Cape Town makes more burial space available as COVID-19 peak approaches
The municipality says it has enough space for the moment.
CAPE TOWN - As the COVID-19 peak approaches, the City of Cape Town is making more burial space available. It says it has enough space for the moment, and that the Atlantis, Welmoed, Klip, Maitland and Wallacedene cemeteries have the most burial block reserves available. This means many burials can take place simultaneously.
It's freezing cold at the large Maitland Cemetery, and foreman Selwyn Adams is assisting a contractor digging a grave at a section earmarked for COVID-19 deaths.
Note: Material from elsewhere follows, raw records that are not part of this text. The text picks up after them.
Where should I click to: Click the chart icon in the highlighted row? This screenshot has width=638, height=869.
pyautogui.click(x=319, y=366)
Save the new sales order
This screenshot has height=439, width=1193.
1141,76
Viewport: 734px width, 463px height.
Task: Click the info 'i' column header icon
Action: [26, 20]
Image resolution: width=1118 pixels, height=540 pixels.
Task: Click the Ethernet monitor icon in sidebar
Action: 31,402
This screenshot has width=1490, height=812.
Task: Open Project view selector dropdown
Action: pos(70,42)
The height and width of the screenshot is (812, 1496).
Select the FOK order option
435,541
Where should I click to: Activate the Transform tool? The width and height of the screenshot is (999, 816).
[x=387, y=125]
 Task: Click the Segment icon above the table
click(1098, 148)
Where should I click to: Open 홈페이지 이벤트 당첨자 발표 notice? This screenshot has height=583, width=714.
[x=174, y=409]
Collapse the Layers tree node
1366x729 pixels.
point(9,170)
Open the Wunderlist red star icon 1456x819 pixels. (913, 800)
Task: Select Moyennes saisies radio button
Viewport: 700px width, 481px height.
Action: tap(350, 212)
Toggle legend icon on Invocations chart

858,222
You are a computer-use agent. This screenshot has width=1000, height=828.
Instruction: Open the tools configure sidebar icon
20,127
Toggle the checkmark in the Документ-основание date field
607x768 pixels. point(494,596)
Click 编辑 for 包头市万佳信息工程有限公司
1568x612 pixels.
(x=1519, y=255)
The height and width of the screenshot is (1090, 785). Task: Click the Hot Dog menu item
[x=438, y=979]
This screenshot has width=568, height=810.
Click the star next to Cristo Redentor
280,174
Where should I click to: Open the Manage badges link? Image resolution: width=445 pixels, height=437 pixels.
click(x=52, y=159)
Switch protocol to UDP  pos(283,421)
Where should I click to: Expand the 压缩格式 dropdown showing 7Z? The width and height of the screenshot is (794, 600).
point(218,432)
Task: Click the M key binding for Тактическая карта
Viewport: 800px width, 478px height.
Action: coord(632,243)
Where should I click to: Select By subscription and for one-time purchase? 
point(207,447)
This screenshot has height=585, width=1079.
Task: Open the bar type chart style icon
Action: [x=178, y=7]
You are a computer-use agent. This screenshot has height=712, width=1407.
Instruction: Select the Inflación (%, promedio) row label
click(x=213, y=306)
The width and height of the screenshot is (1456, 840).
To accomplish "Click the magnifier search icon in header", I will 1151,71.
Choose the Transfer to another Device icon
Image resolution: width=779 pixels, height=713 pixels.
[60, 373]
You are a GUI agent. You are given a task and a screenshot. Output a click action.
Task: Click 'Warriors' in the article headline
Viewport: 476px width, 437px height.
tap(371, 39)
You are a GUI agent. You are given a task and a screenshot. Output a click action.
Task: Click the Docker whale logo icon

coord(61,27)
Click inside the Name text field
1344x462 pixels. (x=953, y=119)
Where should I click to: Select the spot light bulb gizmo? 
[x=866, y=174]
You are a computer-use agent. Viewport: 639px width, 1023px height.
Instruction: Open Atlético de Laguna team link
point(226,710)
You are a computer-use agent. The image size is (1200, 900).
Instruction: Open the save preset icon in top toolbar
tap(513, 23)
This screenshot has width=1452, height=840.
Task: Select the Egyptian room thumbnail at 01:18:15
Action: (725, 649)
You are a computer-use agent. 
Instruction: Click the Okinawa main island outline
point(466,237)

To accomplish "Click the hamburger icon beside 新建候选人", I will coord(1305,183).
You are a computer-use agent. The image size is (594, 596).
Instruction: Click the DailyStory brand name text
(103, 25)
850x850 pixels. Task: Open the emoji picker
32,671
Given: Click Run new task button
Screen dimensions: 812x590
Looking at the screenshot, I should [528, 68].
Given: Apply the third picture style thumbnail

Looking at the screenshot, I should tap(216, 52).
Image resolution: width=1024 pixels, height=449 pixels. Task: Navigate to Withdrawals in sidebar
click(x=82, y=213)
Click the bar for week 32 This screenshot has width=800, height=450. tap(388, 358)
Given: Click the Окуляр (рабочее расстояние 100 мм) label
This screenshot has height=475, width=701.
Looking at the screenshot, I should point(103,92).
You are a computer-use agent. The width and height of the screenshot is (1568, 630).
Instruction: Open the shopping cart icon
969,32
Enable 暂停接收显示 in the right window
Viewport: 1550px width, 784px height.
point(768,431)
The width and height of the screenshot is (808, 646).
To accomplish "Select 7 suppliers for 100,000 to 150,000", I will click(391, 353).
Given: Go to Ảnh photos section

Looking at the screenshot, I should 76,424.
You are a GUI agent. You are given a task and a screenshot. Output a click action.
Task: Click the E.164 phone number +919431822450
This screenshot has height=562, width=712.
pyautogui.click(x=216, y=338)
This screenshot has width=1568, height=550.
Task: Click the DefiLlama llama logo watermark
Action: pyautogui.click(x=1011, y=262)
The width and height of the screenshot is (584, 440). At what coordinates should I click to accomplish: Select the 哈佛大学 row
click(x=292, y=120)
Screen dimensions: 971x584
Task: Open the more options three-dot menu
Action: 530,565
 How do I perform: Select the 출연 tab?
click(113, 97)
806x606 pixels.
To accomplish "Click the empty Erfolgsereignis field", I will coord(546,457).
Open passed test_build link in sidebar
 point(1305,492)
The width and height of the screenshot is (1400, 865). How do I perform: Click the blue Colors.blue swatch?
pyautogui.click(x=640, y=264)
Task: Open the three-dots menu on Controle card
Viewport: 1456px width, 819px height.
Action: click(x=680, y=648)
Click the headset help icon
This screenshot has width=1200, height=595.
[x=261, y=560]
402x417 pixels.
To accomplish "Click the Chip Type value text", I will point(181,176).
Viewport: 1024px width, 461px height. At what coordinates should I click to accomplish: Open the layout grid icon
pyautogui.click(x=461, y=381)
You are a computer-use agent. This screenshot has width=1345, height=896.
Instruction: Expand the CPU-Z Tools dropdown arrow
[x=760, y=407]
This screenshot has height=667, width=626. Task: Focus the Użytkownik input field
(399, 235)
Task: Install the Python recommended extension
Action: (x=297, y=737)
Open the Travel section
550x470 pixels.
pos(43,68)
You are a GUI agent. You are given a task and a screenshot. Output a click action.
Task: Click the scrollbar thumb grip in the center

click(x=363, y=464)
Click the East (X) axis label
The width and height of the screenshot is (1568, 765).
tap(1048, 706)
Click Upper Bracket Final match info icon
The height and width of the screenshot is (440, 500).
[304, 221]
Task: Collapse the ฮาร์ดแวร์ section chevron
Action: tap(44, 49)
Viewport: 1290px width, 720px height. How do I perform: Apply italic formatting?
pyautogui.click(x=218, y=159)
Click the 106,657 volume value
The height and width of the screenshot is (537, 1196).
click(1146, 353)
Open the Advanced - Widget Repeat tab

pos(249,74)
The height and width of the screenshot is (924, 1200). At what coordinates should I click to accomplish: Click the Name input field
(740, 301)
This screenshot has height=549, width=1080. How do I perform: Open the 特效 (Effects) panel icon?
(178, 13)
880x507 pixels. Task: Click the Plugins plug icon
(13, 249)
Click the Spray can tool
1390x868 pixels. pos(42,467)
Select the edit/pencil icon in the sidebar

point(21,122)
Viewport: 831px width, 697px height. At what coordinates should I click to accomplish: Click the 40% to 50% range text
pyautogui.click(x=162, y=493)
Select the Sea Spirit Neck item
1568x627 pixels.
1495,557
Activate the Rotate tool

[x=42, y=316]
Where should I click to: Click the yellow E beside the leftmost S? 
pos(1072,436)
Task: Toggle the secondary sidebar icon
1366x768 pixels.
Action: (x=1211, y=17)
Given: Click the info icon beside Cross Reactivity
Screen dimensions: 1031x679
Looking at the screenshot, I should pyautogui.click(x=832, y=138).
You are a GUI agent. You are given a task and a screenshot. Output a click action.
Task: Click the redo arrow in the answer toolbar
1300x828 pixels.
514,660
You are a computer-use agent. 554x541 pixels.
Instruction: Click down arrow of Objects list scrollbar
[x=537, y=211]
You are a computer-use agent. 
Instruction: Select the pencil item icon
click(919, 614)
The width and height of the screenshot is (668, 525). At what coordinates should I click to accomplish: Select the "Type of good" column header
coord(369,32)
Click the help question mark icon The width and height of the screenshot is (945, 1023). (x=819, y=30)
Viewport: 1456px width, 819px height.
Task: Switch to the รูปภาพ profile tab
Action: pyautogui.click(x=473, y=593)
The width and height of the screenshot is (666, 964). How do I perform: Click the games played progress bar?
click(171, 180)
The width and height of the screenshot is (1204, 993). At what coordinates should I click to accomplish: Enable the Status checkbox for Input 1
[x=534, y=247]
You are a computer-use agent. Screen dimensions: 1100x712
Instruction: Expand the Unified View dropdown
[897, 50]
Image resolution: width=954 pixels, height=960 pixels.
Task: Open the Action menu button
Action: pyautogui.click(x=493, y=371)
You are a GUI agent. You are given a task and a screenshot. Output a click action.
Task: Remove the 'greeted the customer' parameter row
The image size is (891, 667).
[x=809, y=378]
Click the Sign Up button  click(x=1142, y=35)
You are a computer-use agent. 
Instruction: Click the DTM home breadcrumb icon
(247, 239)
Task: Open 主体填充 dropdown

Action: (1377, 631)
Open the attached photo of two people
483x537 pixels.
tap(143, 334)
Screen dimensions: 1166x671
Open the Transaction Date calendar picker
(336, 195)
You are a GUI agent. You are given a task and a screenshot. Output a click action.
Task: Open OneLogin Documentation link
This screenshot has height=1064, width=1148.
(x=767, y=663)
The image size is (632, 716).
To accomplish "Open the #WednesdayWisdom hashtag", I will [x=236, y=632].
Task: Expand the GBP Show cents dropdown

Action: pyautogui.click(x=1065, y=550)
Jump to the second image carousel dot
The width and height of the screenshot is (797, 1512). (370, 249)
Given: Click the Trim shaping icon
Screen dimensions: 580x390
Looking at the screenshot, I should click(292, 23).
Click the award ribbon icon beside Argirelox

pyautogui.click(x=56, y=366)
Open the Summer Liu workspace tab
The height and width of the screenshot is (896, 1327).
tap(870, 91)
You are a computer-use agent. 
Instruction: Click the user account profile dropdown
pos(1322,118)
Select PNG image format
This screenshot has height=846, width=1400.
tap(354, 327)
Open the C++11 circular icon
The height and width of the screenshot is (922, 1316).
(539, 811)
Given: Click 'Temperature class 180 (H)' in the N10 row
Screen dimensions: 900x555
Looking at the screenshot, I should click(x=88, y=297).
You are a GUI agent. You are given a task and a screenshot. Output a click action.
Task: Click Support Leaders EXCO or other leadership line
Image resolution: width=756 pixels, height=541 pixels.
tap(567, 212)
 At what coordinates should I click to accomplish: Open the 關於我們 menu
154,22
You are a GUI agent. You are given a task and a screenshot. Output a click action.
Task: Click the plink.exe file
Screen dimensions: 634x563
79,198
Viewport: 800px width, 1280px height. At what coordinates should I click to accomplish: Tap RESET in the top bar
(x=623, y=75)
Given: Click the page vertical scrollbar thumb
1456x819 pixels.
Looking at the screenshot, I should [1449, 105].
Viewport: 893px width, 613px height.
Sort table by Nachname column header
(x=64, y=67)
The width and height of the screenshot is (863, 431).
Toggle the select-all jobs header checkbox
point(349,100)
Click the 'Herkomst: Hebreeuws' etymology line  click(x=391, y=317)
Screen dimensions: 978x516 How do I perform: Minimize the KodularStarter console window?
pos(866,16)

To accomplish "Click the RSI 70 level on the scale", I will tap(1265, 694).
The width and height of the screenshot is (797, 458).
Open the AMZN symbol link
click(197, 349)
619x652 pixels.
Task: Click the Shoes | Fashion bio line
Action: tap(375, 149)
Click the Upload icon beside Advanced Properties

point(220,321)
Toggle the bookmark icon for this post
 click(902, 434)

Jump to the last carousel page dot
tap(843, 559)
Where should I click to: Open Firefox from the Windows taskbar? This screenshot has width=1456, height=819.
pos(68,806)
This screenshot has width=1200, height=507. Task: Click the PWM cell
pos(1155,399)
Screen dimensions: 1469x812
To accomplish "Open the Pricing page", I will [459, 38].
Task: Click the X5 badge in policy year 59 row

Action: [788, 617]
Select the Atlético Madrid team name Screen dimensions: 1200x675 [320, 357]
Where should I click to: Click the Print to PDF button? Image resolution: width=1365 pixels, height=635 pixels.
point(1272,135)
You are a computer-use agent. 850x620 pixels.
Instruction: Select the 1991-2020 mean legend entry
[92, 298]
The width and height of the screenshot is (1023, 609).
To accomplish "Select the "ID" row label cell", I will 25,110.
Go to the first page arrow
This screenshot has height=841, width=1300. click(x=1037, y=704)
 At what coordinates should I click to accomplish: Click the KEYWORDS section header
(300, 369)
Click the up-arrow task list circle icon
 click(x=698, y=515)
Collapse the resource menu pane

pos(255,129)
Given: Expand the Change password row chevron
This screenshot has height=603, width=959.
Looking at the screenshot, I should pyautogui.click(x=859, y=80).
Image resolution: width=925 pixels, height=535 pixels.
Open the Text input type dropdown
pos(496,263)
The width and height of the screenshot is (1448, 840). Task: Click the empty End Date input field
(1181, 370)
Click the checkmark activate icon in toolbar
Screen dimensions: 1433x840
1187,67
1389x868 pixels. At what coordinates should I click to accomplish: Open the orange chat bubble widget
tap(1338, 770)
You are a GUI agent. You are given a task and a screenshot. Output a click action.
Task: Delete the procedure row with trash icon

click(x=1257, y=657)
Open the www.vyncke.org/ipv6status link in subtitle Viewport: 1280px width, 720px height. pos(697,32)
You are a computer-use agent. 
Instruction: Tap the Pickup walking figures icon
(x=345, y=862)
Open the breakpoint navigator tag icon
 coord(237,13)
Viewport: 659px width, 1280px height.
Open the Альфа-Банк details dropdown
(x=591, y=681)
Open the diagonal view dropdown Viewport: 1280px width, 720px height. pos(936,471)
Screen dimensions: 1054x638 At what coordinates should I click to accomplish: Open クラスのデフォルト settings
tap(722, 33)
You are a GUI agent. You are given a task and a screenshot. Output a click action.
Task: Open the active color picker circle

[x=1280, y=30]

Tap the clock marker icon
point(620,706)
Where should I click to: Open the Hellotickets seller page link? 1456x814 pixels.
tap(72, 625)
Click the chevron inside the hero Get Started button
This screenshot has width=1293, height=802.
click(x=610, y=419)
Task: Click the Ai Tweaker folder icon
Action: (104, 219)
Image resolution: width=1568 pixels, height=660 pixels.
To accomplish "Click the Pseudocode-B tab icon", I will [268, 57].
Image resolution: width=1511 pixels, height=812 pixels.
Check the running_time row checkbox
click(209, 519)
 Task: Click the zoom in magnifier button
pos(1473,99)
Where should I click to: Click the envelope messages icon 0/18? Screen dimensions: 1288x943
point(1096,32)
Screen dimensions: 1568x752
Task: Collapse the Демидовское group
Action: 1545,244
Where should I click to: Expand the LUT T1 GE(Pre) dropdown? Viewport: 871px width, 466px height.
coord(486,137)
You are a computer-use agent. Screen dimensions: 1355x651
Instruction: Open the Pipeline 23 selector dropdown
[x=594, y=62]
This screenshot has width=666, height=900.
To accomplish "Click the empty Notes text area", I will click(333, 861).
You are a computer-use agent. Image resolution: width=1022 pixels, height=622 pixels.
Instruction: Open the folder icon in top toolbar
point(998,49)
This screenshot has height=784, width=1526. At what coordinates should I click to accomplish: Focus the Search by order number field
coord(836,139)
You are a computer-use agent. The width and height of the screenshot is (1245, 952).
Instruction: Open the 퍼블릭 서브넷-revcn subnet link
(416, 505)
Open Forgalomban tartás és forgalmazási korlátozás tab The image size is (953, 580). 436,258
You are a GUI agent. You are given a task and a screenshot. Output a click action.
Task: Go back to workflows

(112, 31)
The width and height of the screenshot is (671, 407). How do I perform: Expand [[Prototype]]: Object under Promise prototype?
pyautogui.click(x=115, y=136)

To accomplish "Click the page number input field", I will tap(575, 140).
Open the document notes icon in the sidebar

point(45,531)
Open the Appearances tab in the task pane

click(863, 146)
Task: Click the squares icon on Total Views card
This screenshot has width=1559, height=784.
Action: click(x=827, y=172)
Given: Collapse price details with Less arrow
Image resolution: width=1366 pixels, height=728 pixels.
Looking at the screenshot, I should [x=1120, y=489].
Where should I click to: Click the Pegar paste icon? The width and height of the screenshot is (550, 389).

Adams has been working for the municipality for 37 years and his function is to ensure proper bookings are made and holes are dug on time. With spade in hand, he stands at a neat row of graves adorned with flowers and crosses.
That's where 30 COVID-19 victims were buried: “It's been very busy. It's more of a challenge now with the pandemic, people are panicking, also see that the holes get done, in the past, we didn't have any COVID-19s we would open graves on the day - now we have to have graves prepared before,” he said.
#COVID19 As the Covid19 peak approaches, the City of Cape Town is making more burial space available.— EWN Reporter (@ewnreporter) July 13, 2020
EWN visited Maitland Cemetery where a section has been demarcated for Covid19 deaths.
Foreman, Selwyn Adams digging a grave at a section of the cemetery. @kaylynnpalm pic.twitter.com/iw2IJMfWcA
Head of Cemetery management Susan Brice said the COVID-19 section could accommodate up to 4,000 graves.
“The graves are dug to approximately two metres deep to allow for a minimum of one coffin, but mostly try to accommodate two coffins. On the day of burial, the foreman will check the grave for the right depth and width and put grave boards on the sides.”
COVID-19 fatalities are allowed to be buried anywhere in the cemeteries and are not forced to be buried separately. If there is a private family grave available, these graves are also allowed to receive COVID-19 deceased.